Cuando mi hija tenía cuatro o cinco añitos,
pasamos juntos unos bonitos días de Primavera
en la Sierra madrileña en España. Uno de esos días,
ella se despertó poco antes del Aurora,
vino a despertarme, y empezó a hablar conmigo. Y…
cuando el Alba comenzó a despuntar,
se acercó en silencio al balcón y…, como yo seguía hablándole,
me dijo de repente:
“¡Cállate…, ven y mira esto!”
“Esto” era nada más ni nada menos que los increíbles
y embaucadores colores del Aurora
inundando el Cielo
con su salvaje belleza.
Nunca olvidaré esa vivencia, para mí sagrada,
profundamente “religiosa”, una vivencia que “te religa”…,
que te transporta y te une a lo que los ojos, asombrados,
descubren por primera vez, y…
que jamás podrán olvidar.
“Un bautizo profundamente religioso”
-como me gusta decir a mí-,
sin pertenencia alguna a tal o cual doctrina que me explique
“el cómo”, el por qué y el para qué?
¿Me explico?
Han pasado ya varios años desde esa estremecedora vivencia,
pero cada vez que su recuerdo me asalta el alma,
necesariamente vuelvo a descubrir las entrañas del Misterio
como si fuera la primera vez. Simplemente...,
porque al Misterio yo nunca consigo ni quiero “acostumbrarme”.

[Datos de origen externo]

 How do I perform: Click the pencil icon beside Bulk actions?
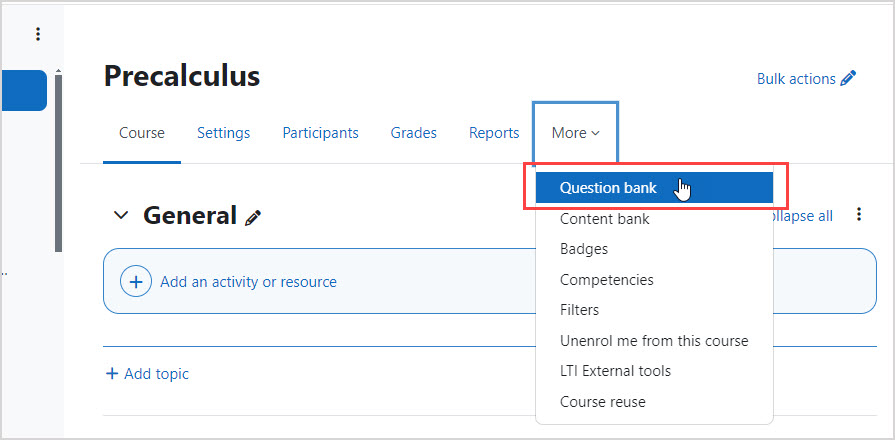click(x=849, y=78)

Pero también aprendí de aquel mágico asombro en mi hija (pequeñita y con su mente perfectamente virgen),
que la manera más adecuada de “decir el Misterio”, de expresarlo,
es contemplarlo, admirarlo en silencio y…
y responder a las explicaciones, razones y doctrinas varias
lo mismo que ella me respondió a mí
“¡Cállate…, ven y mira (admira) esto!”